WRITTEN TASK A >> Render the following sentence from the hotel occupancy article into French: “How long can a company run on a single-digit occupancy?”
start TEXT PROVIDED
“How long can a company run on a single-digit occupancy?”
That question, which Hotel Association of the Northern Mariana Islands chair Gloria Cavanagh posed at yesterday’s Saipan Chamber of Commerce meeting at the Pacific Islands Club Saipan, has become more pressing for many hotels each day, prompting many to scramble to cut costs and let go of people to ensure their continued survival.
At the same meeting, Labor Secretary Vicky Benavente disclosed that the department has been notified that over a thousand employees from different companies will lose their jobs, that over a dozen companies have asked them about reduction in workforce and hours.
Based on the March records of seats on flights still coming to the CNMI, HANMI hotels are looking at less than 30% occupancy, should the load factor be at 60%.
“The actual total amount of seats is 12,555. If we had those 12,555 seats filled 100%, our occupancy for HANMI hotels would still only be 49.7%,” said Cavanagh, “but it is actually unreasonable to think that we’re going to have 100% load factor.”
end TEXT PROVIDED
start PROVIDED MATERIAL
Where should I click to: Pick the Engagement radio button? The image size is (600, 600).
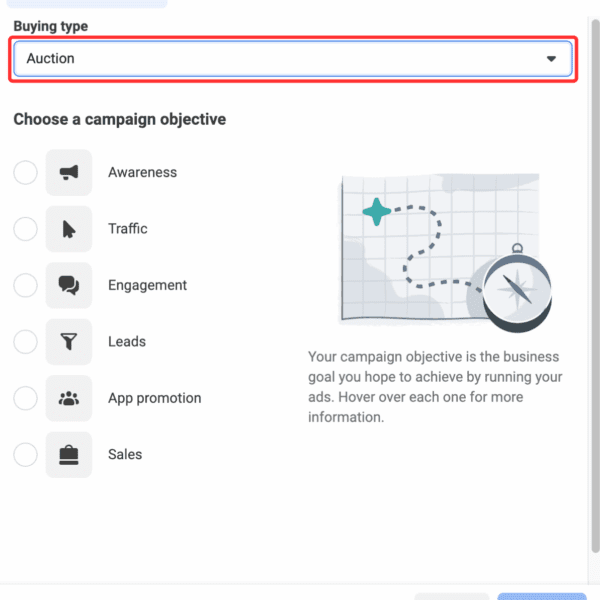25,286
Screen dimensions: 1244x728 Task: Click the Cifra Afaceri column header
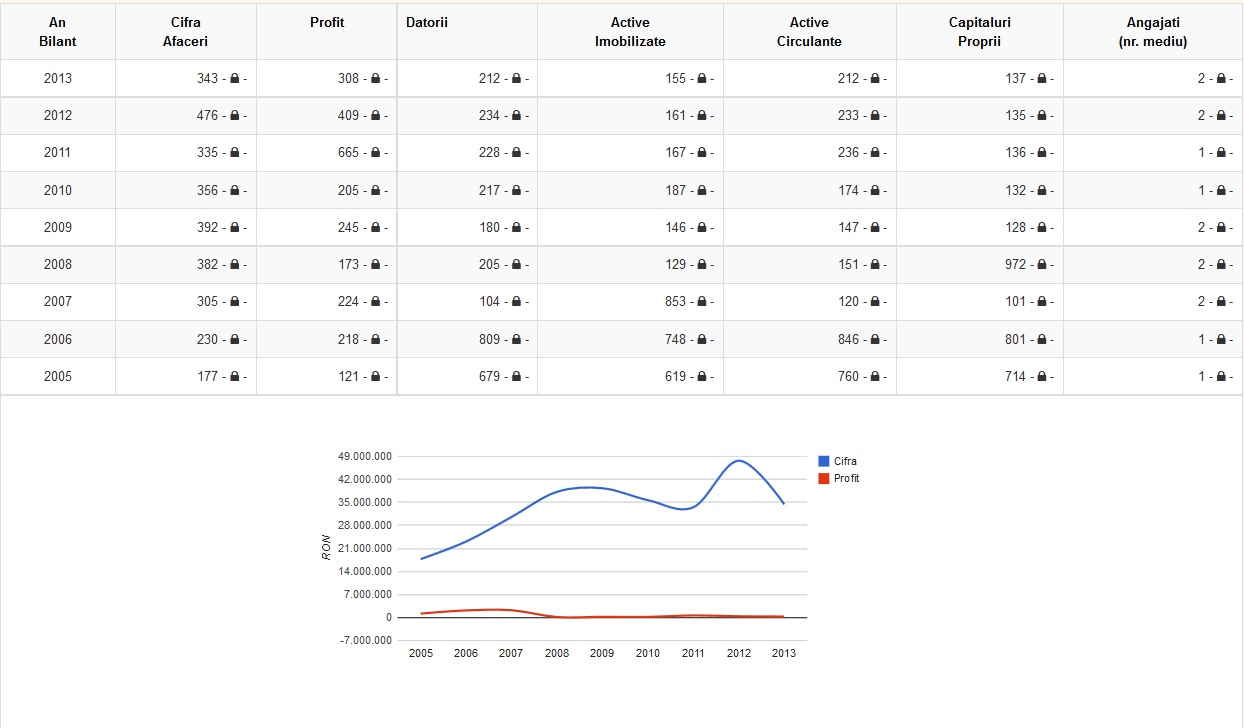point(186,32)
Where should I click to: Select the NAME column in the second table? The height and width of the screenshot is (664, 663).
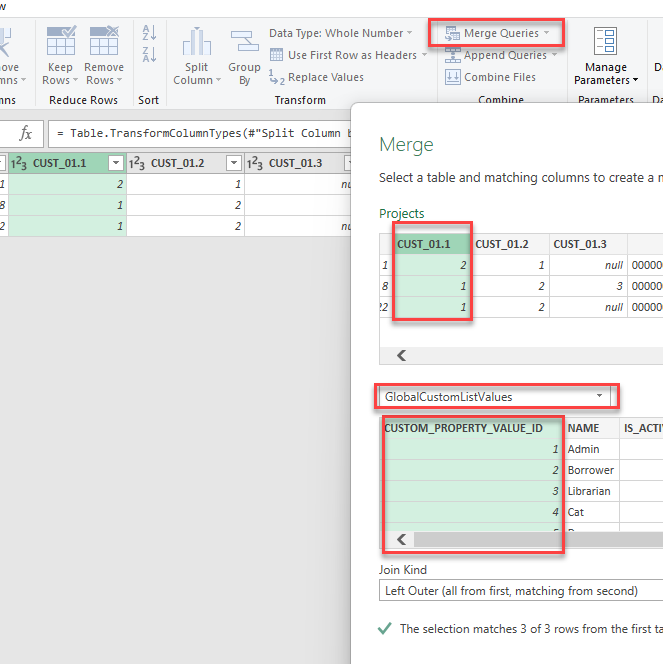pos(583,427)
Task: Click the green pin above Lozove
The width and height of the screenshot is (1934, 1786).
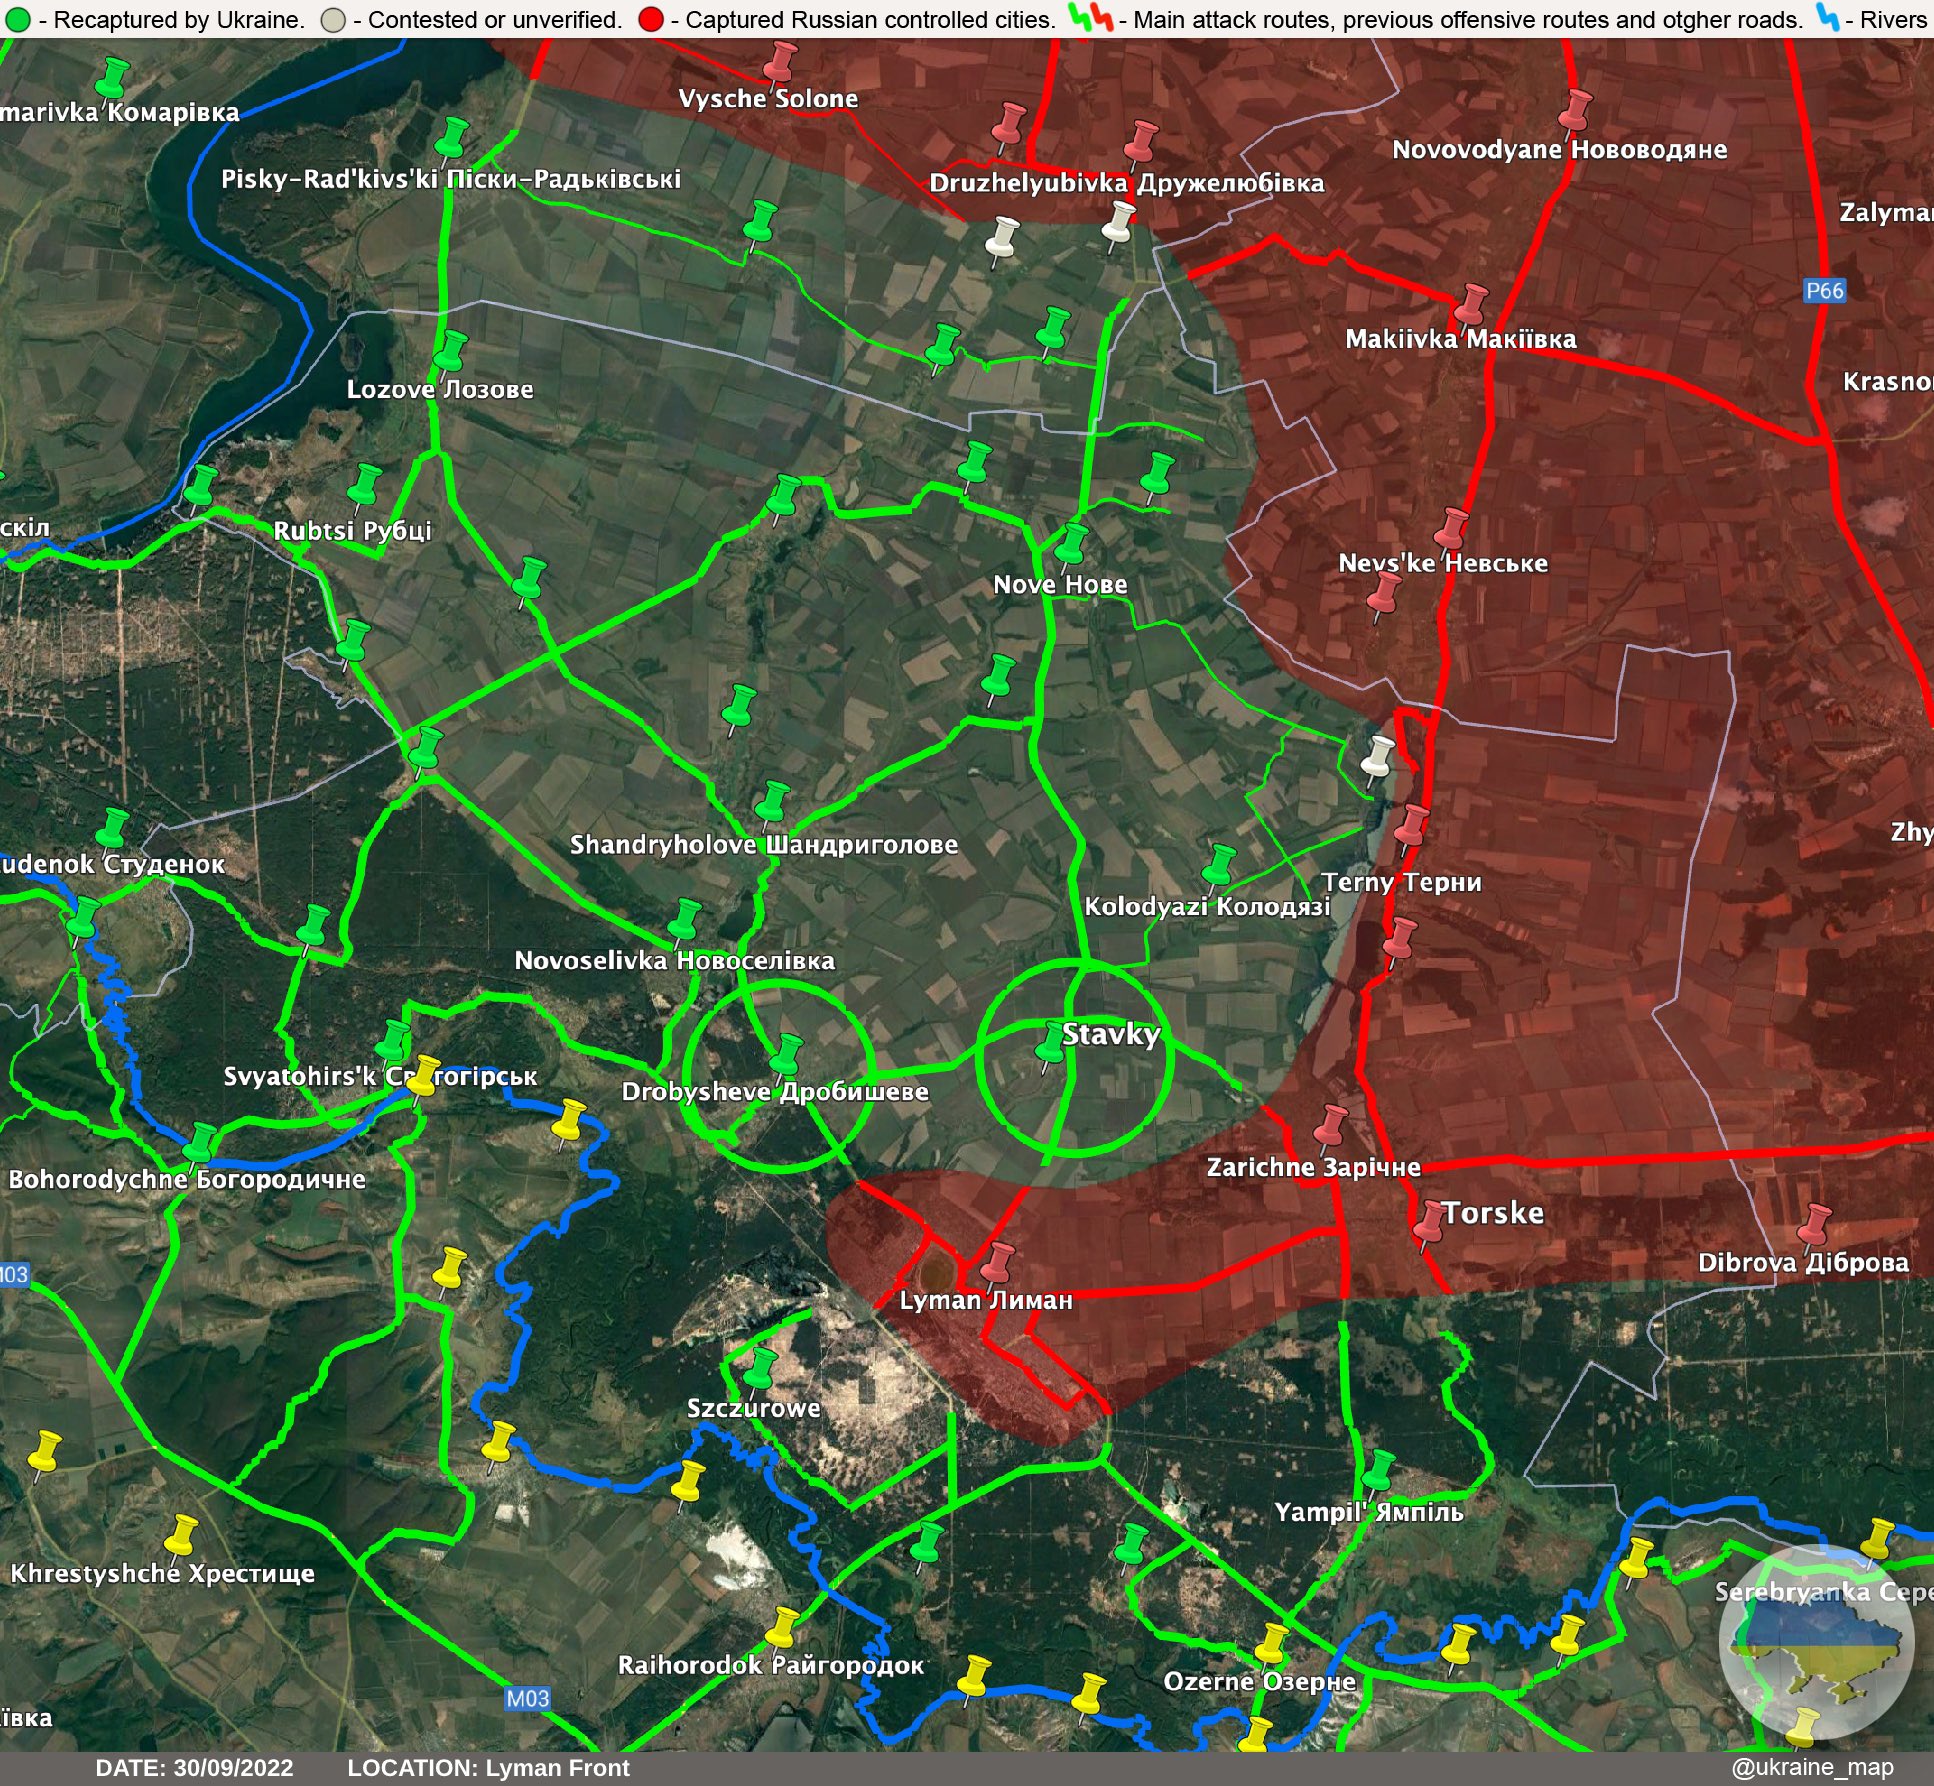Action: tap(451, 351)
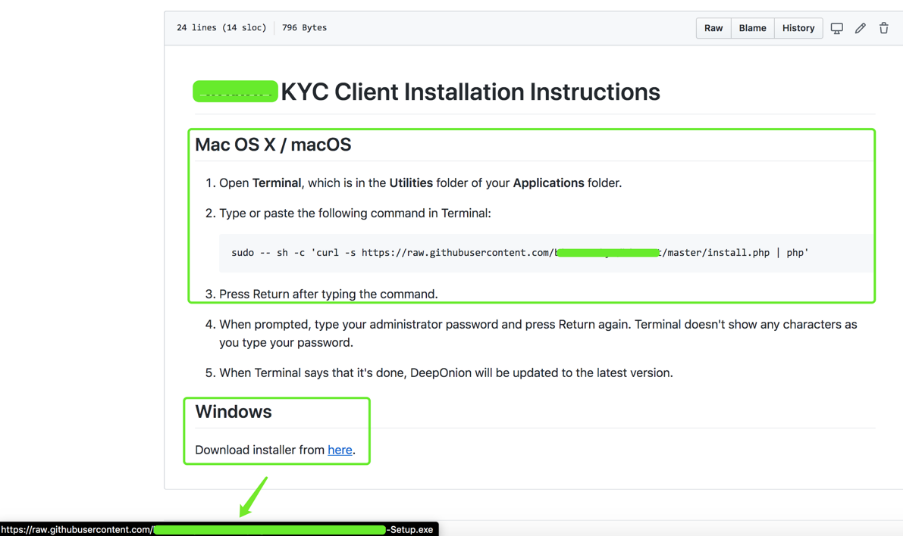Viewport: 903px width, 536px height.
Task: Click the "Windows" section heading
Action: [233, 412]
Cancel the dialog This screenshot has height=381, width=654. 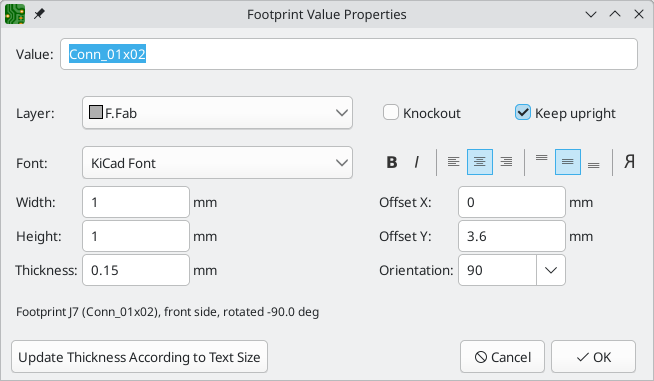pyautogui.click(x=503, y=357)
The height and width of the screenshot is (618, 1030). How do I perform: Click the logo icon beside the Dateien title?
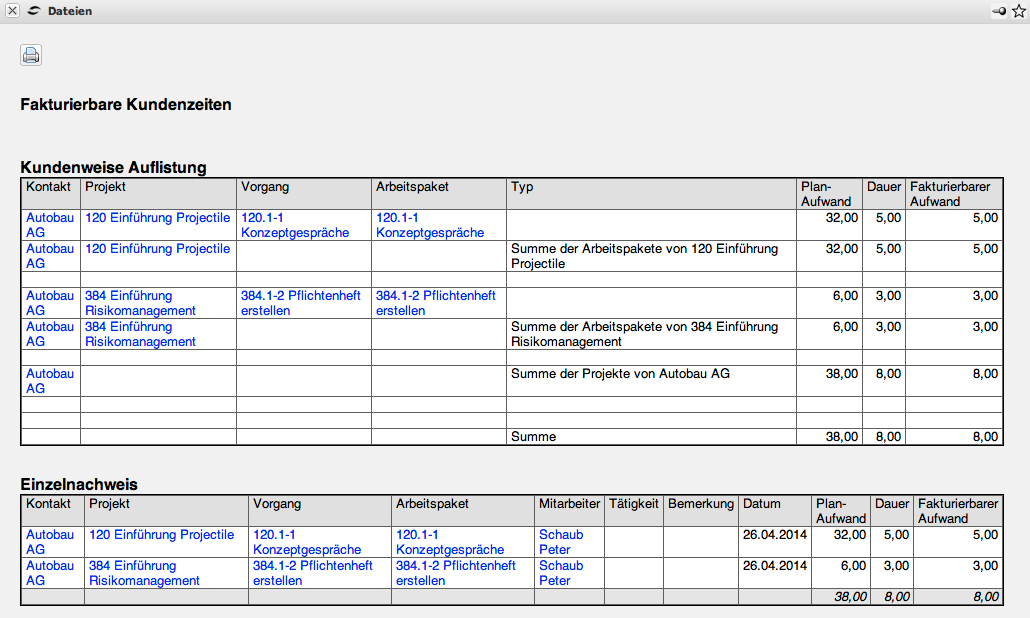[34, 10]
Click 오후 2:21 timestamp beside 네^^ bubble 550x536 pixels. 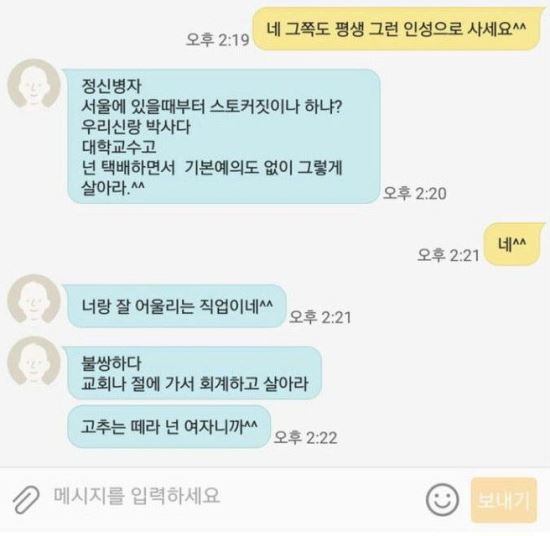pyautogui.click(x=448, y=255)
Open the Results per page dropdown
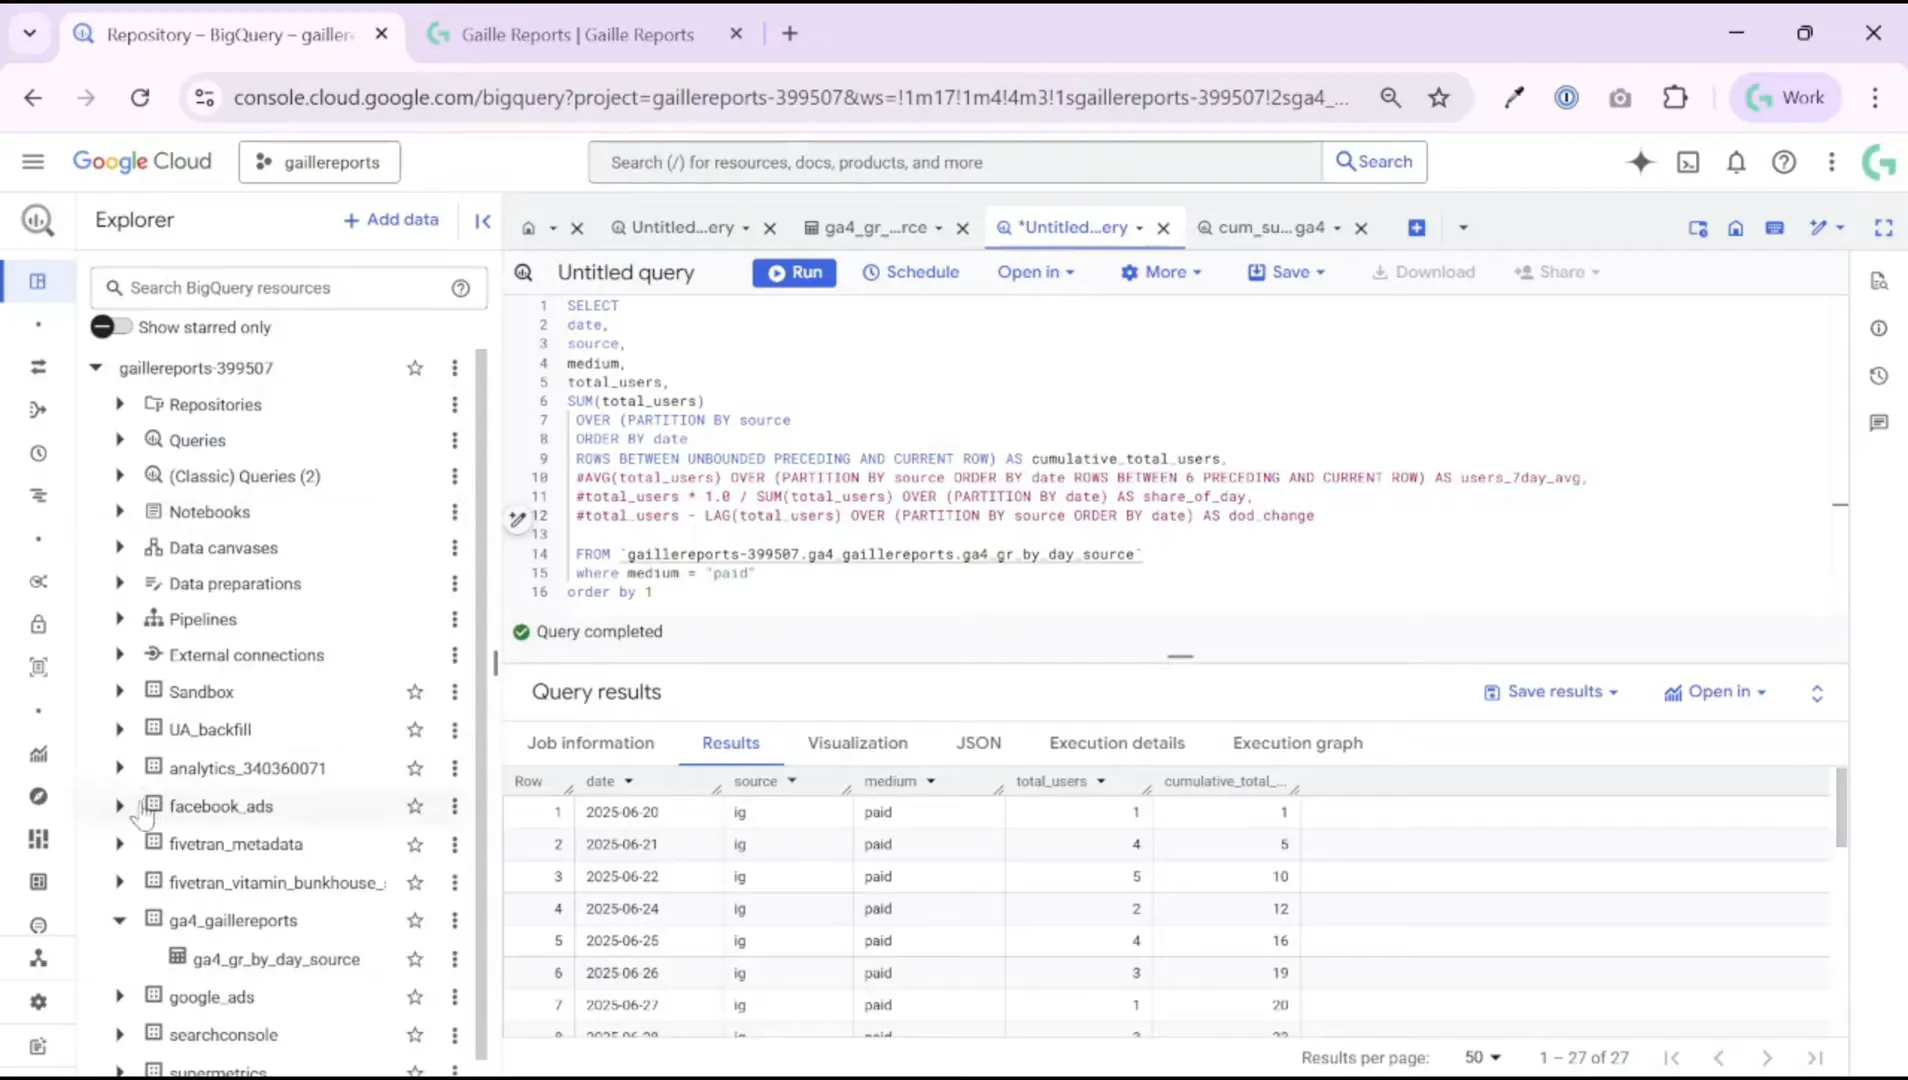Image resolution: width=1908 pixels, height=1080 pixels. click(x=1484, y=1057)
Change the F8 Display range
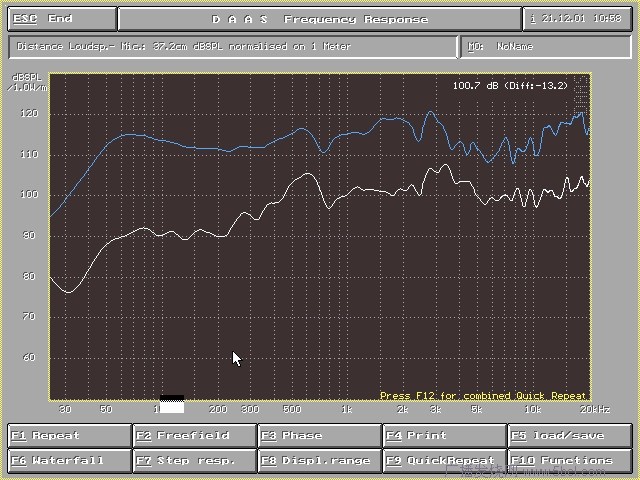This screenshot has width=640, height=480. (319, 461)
end PROVIDED MATERIAL
WRITTEN TASK B >> Duplicate the entries from the line with "Where should I click to: Select" to the line with "Action: [233, 412]", omitting the pictures.

TASK OUTPUT A >> « Combien de temps une entreprise peut-elle tenir avec un taux d'occupation à un chiffre ? »

TASK OUTPUT B >>
Where should I click to: Select the NAME column in the second table? The height and width of the screenshot is (664, 663).
pos(583,427)
Task: Click the green pin above Lozove
The width and height of the screenshot is (1934, 1786).
Action: tap(451, 351)
Viewport: 903px width, 536px height.
Task: Click the "Windows" section heading
Action: [233, 412]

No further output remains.